### Libraries Required

libraries for dataset preparation, feature engineering, model training 

In [1]:
# if you want to run it in colab
# from google.colab import drive
# drive.mount('/content/drive')
# %cd /content/drive/My Drive/Deliverable

# !pip install xlsxwriter

Drive already mounted at /content/drive; to attempt to forcibly remount, call drive.mount("/content/drive", force_remount=True).
/content/drive/My Drive/Deliverable


In [1]:
import pandas as pd
import numpy as np
import sklearn
import keras
from sklearn import metrics
from sklearn import model_selection ###use for train test split
from sklearn.model_selection import train_test_split
from sklearn.preprocessing import LabelBinarizer, LabelEncoder # Use sklearn utility to convert label strings to numbered index
from keras.preprocessing import text, sequence ## for text preprocessing
from keras import layers, models, optimizers ##keras model making function
from keras.utils import to_categorical #for preprocessing
from keras.utils import plot_model

Using TensorFlow backend.


#### Libraries Version

In [2]:
print ('Numpy tested version: ',np.__version__)
print ('pandas tested version: ',pd.__version__)
print ('keras tested version: ',keras.__version__)
print ('sklearn tested version: ',sklearn.__version__)

Numpy tested version:  1.16.2
pandas tested version:  0.24.2
keras tested version:  2.2.4
sklearn tested version:  0.21.1


## Dataset preparation

1. Loading the dataset
2. Dataset Features Counting

In [3]:
data = pd.read_excel("dataset/Dataset0.xlsx")
data.head()

Unnamed: 0,Category,Article
0,politics,From: thomasr@cpqhou.se.hou.compaq.com (G. Tho...
1,politics,ukip s secret weapon by any measure new york...

**SOURCE DATA:**

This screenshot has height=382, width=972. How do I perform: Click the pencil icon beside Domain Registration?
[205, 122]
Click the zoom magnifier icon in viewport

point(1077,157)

**WHAT TO WORK ON:**
(a) From the required-libraries text above, list each library whose tested version is printed, along with the version number shown for it.
(b) Reproduce a passage from the required-libraries text above, beginning at the words that have "Using TensorFlow backend." and stopping after "tested version: ',sklearn.__version__)".

**TASK-BY-TASK OUTPUTS:**
(a)
- Numpy: 1.16.2
- pandas: 0.24.2
- keras: 2.2.4
- sklearn: 0.21.1

(b)
Using TensorFlow backend.


#### Libraries Version

In [2]:
print ('Numpy tested version: ',np.__version__)
print ('pandas tested version: ',pd.__version__)
print ('keras tested version: ',keras.__version__)
print ('sklearn tested version: ',sklearn.__version__)